READING TEXT:
Could international restaurants be the answer to cosmopolitan bliss?

I don't know about you, but I'm a guy who likes food. In fact, I have to say that next to napping, food is one of my favorite things. Thankfully, in New Mexico, food is part of our identity. Show me a guy without a red chile stain on his shirt, and I will show you a guy without a shirt.

Great local, spicy, colorful New Mexican food has become our trademark. The snootier among us quickly correct those who would call our cuisine “Mexican” with an “Oh no no, it's New Mexican.” (Not to be confused with nuevo Mexican, which is what you would call the salmon and caper tacos you might find on the menu at a trendy restaurant in Soho.)

Our green and red chile are our own unique versions of Cajun rue or an Indian curry. We build our many tasty dishes around these two spicy nectars. Locals are hooked, visitors sweat and then can't get enough. Like me, you need it at least once a week or you get the shakes.

But as much as I love New Mexican food, and, believe me, I have been known to get in a tussle or two over who gets the last sopaipilla, we need something more. Don't get me wrong, there are some great international restaurants in Albuquerque. Thai Orchid, India Palace and Shogun Sushi come to mind. There are also a lot of terrible ones that shall remain nameless in the interest of avoiding threatening e-mails from guys in funny white hats.

But for every 10 New Mexican restaurants, we seem to have only one international restaurant. Why is that?

Loosely quoting a line from one of my favorite old date flicks, When Harry Met Sally, “Restaurants are the theater of this generation.” The point is, people love to socialize over meals. And no matter how much you love them, man cannot live on carne adovada alone.

ENTRIES SUPPLIED:

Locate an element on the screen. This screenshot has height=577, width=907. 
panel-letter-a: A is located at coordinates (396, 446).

...

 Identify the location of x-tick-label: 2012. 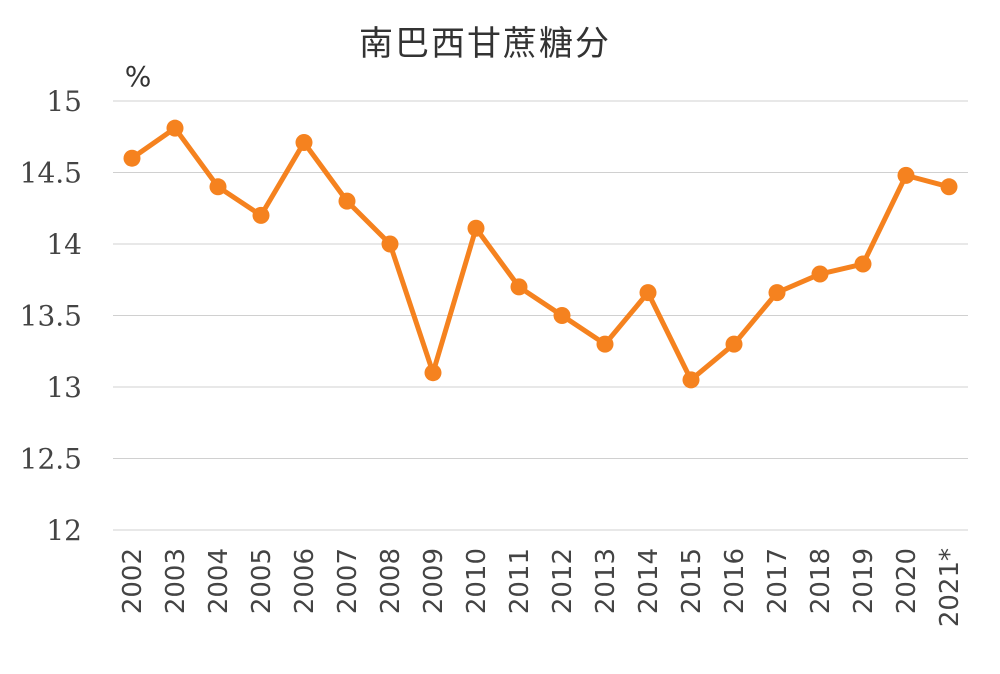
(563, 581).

SET OF TASKS:
**a)** Translate this sentence from the column on New Mexican food into Spanish: "We build our many tasty dishes around these two spicy nectars."
**b)** Decide whether each statement agrees with the column on New Mexican food. Answer yes or no for each and quote the words of the column that decide it.
(i) Thai Orchid is named as one of the great international restaurants in Albuquerque.
(ii) Albuquerque has about as many international restaurants as New Mexican ones.
(iii) The writer names the terrible international restaurants.
**c)** Answer these questions from the column on New Mexican food.
(i) Next to napping, what does the writer call one of his favorite things?
(ii) Which two chiles are the local dishes built around?
(iii) Which film does the writer loosely quote?
The records aren't needed for any of this.

SOLUTIONS TO THE EXERCISE:
**a)** Construimos nuestros muchos platos sabrosos en torno a estos dos néctares picantes.

**b)**
(i) Yes: "Thai Orchid, India Palace and Shogun Sushi come to mind."
(ii) No: "for every 10 New Mexican restaurants, we seem to have only one international restaurant."
(iii) No: "There are also a lot of terrible ones that shall remain nameless"

**c)**
(i) Food.
(ii) Green and red chile.
(iii) When Harry Met Sally.